- **Brief**
Copy out the lines of the records below, and only those lines, from the one with "迪拜人分类信息 (71, 1490)" through the one with "Ablehnen (569, 1102)", exactly as they appear.

====================

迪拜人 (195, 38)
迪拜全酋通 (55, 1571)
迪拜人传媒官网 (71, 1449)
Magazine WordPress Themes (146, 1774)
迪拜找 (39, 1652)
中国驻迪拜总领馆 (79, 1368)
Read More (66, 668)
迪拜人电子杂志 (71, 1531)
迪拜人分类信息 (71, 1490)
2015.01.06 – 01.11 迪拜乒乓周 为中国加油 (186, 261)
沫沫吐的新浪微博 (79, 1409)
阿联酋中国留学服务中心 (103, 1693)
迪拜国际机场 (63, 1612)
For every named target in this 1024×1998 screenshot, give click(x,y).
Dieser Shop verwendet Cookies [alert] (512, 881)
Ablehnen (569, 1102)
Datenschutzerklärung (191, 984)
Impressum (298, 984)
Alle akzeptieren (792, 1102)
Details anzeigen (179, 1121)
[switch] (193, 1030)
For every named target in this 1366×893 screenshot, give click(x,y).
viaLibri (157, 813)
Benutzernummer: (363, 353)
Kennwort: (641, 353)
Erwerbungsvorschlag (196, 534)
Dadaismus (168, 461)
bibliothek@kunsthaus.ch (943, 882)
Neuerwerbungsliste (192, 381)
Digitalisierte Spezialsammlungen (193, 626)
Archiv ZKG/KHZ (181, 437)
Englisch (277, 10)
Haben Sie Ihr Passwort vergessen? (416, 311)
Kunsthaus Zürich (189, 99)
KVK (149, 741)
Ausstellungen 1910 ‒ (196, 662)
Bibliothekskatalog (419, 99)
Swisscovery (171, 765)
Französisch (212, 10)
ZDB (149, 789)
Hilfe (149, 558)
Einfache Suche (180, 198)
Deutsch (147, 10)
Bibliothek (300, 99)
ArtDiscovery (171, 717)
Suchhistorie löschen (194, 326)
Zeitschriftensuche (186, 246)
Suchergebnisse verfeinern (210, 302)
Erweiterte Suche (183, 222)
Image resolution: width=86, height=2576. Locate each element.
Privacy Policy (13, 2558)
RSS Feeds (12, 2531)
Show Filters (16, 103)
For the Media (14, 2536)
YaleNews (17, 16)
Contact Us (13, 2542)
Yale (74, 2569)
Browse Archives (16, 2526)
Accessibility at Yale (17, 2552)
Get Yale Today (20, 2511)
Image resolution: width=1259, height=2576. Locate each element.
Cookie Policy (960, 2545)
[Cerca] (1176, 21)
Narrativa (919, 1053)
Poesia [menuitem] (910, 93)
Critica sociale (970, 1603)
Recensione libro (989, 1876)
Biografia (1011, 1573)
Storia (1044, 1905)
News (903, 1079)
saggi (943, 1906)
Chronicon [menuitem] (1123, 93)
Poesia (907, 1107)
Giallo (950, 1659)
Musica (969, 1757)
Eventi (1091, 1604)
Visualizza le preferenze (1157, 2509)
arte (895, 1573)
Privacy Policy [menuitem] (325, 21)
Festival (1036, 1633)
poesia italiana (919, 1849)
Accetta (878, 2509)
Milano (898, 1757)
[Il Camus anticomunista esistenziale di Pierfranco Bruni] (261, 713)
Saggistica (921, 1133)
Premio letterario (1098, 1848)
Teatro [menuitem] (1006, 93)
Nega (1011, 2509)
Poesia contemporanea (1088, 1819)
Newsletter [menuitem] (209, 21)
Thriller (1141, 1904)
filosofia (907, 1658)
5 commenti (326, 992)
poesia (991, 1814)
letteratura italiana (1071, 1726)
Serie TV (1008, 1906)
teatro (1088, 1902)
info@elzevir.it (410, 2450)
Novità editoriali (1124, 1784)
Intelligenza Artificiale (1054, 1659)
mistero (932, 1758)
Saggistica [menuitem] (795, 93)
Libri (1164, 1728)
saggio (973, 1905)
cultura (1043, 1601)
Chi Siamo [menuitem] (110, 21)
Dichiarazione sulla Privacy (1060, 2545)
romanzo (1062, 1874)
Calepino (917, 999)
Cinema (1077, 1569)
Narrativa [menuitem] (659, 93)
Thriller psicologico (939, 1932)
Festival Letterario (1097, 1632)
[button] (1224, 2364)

====================

- **Answer for this exercise**
迪拜人分类信息 (71, 1490)
2015.01.06 – 01.11 迪拜乒乓周 为中国加油 (186, 261)
沫沫吐的新浪微博 (79, 1409)
阿联酋中国留学服务中心 (103, 1693)
迪拜国际机场 (63, 1612)
For every named target in this 1024×1998 screenshot, give click(x,y).
Dieser Shop verwendet Cookies [alert] (512, 881)
Ablehnen (569, 1102)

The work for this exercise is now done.